Proactive and Retroactive Inference
Proactive inference makes the recently received information gets lost because of incorporating it with the precedent or learned information. Memories tend to inhibit one’s full potential in retaining new information and memories. For instance, if a person’s phone has a password often used, then in case the phone is lost and a new phone is obtained, the person tends to experience difficulties memorizing and remembering the new password because the old password is still ingrained in the brain.
Retroactive inference affects information flow and it occurs when people try to recall things they did in the past. Retroactive interference tends to impede all the performance and recovery of earlier acquired information because of the newly gained and practiced ideas or information.

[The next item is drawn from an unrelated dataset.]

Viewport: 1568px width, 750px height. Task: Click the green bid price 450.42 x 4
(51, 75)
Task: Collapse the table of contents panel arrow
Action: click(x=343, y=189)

For instance, when one memorizes a particular thing and after a short while memorizes another deeper than the first number, he/she tends to recall the latter because it was practiced many times making the first thing’s retention decrease causing retroactive interference. As Kurt (1998) exposits, “The effects of both proactive and retroactive inferences while one is studying can be counteracted in order to maximize absorption of all the information into the long-term memory” (p.112). This is better achieved through practicing proper learning habits to accumulate all the required information into the brain without interfering with the stored information as well as through proper repetition. Through this, the information learned during the study period is stored properly and used later in repletion to aid in recalling the information. However, there exist many other forms of forgetting such as fading and distortion.
Other Forms of Forgetting
Fading, a form of forgetting occurs when one faces difficulties in recalling the required information from his or her memory because he or she does not use the information. Grasha (1997) states, “…after a period of disusing the information, it tends to be erased or it fades away from the person’s memory” (p.63). On the other hand, distortion occurs when a person recalls flawed or wrong images from their long-term memory. Though the information required is still in the person’s memory, it is very vague thus making it appear the original information. Many strategies can aid in improving the consolidation of memory and retrieval of memory. Among them is repetition, where the nature of information should be repeated from time to time to prevent the information from fading away. In addition, proper storage of the information through other means so that one can confirm about the information he or she doubts about can also bring the targeted improvements.
Reference List
Falcon, C. (2002). Family Desk Reference to Psychology. Ashland: Sensible Psychology Press. Print.
Grasha, A. (1997). Practical Applications of psychology. New York: McGraw-Hill Publishers. Print.
Kurt, D. (1998). Psychology: Theoretical –Historical Perspective. Washington: The American Psychological Association. Print.